§ Requirement:
Looking at the records below, please work out how many lines contain the word "Fresh" and give the number alone.

§ Data for review:
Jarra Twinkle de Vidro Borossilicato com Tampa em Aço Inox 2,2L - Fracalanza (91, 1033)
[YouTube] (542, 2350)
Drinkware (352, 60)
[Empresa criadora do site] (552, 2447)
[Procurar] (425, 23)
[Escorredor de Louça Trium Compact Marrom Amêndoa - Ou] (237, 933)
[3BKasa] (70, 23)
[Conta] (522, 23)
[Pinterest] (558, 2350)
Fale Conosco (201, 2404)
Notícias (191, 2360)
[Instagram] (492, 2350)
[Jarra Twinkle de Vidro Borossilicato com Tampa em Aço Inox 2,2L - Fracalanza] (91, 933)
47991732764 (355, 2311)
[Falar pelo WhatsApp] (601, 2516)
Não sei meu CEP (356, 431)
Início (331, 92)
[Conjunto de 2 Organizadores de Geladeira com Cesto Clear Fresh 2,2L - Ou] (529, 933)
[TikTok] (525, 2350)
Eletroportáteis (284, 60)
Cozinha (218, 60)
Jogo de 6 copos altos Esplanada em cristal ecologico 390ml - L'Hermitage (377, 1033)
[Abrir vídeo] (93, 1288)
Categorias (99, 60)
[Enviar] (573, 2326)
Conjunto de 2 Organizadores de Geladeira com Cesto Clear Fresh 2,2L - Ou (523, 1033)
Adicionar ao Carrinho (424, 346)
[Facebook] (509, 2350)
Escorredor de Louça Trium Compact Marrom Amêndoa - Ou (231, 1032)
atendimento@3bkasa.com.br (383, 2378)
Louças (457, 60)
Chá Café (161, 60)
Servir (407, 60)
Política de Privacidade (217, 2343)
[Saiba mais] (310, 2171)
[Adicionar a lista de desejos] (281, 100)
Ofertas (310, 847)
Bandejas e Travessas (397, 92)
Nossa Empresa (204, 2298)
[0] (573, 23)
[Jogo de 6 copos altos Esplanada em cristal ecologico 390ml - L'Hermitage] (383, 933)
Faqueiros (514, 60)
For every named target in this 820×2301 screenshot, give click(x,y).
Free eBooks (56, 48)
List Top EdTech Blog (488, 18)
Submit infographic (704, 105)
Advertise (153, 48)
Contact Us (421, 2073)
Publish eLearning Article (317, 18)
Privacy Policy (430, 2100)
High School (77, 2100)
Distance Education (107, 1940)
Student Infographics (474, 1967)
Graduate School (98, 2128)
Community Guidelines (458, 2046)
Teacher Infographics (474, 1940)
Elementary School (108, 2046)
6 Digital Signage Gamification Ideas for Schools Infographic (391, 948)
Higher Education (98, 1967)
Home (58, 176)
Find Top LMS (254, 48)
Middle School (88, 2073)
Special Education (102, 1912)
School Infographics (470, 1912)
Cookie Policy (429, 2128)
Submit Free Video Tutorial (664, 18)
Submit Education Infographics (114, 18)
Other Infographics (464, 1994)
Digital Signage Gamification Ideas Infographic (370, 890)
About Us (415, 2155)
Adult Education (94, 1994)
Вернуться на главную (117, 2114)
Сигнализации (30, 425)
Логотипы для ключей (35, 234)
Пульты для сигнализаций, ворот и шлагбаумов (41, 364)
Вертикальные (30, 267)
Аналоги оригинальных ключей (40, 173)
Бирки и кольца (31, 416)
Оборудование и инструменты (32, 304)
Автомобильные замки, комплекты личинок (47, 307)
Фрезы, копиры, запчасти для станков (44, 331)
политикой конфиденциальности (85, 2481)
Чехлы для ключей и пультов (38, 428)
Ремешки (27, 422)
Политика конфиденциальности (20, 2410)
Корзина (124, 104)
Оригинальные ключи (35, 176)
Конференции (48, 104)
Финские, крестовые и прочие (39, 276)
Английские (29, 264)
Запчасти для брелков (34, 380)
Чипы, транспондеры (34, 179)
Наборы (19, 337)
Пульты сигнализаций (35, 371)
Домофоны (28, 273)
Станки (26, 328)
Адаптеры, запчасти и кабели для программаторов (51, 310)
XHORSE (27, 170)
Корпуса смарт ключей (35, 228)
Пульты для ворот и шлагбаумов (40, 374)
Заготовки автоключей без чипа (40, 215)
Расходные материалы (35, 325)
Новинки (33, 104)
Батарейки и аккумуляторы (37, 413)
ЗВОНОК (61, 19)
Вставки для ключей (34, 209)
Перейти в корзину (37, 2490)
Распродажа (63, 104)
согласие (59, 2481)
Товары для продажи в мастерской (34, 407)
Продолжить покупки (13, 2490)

§ Written answer:
2